叱雲躍軒從隊伍前麵騎馬返回到慕容芷凝車旁,掀開車簾:“凝兒,馮將軍營裏遇到點小麻煩,可能今天不能走了,要返回。”
慕容芷凝探出身,憂心忡忡:“遇到什麽麻煩了?”叱雲躍軒伸手拉了她一把,把她抱到馬上:“商夏那個柏賢武和他的女婿姚世磊,不肯作罷,追到華炎邊境來了。剛好本將軍也不想放過他們。”慕容芷凝害怕地側身抱緊了叱雲躍軒的腰:“不要惹他們了,我們走吧。兩條瘋狗而已。”
叱雲躍軒在慕容芷凝額上輕吻:“本將軍不想惹瘋狗,瘋狗卻咬住本將軍不放。待上一兩天,等本將軍親手屠了那兩條狗,就出發。”
隊伍掉轉車頭,回到營地。叱雲躍軒安排好慕容芷凝,就去了馮文賓的營帳。慕容芷凝隱隱感覺到,事情好像有些嚴重。

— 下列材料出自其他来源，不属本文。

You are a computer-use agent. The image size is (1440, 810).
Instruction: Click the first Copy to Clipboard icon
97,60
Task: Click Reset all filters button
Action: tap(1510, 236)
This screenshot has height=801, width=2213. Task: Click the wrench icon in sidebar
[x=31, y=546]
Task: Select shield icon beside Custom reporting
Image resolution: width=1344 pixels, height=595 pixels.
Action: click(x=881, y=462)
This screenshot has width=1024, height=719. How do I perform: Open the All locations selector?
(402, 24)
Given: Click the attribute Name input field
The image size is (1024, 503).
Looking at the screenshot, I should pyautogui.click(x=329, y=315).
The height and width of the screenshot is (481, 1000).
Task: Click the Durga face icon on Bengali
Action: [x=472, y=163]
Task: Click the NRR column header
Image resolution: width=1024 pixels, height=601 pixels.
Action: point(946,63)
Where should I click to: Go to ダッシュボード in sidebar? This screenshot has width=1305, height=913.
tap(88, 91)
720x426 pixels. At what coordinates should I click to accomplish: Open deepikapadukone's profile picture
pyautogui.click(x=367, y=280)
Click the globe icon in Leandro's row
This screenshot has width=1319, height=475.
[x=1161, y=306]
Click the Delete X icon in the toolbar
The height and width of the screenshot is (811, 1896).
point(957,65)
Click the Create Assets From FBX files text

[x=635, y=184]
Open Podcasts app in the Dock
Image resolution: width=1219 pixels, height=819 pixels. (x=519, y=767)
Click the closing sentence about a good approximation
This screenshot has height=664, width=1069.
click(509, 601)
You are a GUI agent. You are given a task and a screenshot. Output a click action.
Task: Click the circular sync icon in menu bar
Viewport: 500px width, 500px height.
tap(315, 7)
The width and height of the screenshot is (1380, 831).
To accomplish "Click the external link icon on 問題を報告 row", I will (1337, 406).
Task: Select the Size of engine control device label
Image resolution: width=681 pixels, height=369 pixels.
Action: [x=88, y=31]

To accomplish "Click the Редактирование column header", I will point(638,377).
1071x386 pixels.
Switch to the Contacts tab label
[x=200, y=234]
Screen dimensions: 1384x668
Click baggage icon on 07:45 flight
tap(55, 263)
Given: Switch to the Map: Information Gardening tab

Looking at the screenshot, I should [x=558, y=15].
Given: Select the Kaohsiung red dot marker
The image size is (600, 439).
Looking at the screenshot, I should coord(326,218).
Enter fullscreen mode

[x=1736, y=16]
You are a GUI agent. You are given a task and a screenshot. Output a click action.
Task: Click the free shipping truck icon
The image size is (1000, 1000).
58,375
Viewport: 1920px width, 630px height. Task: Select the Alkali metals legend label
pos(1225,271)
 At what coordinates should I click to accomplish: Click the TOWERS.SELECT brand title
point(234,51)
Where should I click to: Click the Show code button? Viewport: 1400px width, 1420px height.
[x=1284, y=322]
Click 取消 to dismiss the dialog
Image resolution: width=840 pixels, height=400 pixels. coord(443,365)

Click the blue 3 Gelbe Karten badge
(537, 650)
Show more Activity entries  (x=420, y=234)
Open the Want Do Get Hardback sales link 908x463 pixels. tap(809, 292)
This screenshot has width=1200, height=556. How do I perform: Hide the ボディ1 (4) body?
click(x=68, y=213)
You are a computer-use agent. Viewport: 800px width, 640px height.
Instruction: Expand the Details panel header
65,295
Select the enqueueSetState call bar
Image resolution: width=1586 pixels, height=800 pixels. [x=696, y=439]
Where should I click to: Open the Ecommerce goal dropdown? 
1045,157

慕容芷凝叫來一個侍衛,問道:“營中發生了什麽大事?”侍衛恭恭敬敬地回她道:“我們華炎和商夏,一直交好,邊境也從未發生過互襲事件,互相更是沒有戒備。今日守城北過的營地突然來報,說商夏有兩千精兵,奪了我們北邊的一座縣城。並以屠城相威脅,要叱雲大將軍出麵賠禮謝罪!
”
午飯時分,叱雲躍軒匆忙返回大帳,他攬過慕容芷凝,在她額上輕吻:“本將軍有事要去忙兩天,凝兒乖乖呆在營帳裏等著。”慕容芷凝緊緊抱著他的腰不放。叱雲躍軒溫柔道:“須知你是嫁給了一個將軍,你的相公,以後會有數不清的征戰。放心吧,本將軍身經百戰。兩條狗,奈何不了本將軍。”
慕容芷凝含淚道:“我並不擔心將軍的安危,但我深知,這場仗不好打。他們以華炎守城的百姓將士相威脅,必定會讓將軍感到十分為難。我是怕將軍為了息事寧人,向他們妥協,傷害自已。將軍想要不傷城內的一兵一卒,奪回城池,並非易事。將軍不如帶上凝兒,也許臨時能幫將軍出個主意。”
叱雲躍軒推開慕容芷凝:“戰爭是殘酷的,女子不應該參與進來。放心吧,本將軍會處理好的,你安心在此休息,等本將軍的好消息。”
慕容芷凝默默地看著叱雲躍軒披掛好全身鎧甲,雄姿英發地跨上閃電。他戴著眼罩的桃花眼看向慕容芷凝,格外溫柔。叱雲躍軒沒有半分猶豫,率先騎馬衝出營帳,他身後,跟了一隊長長的人馬。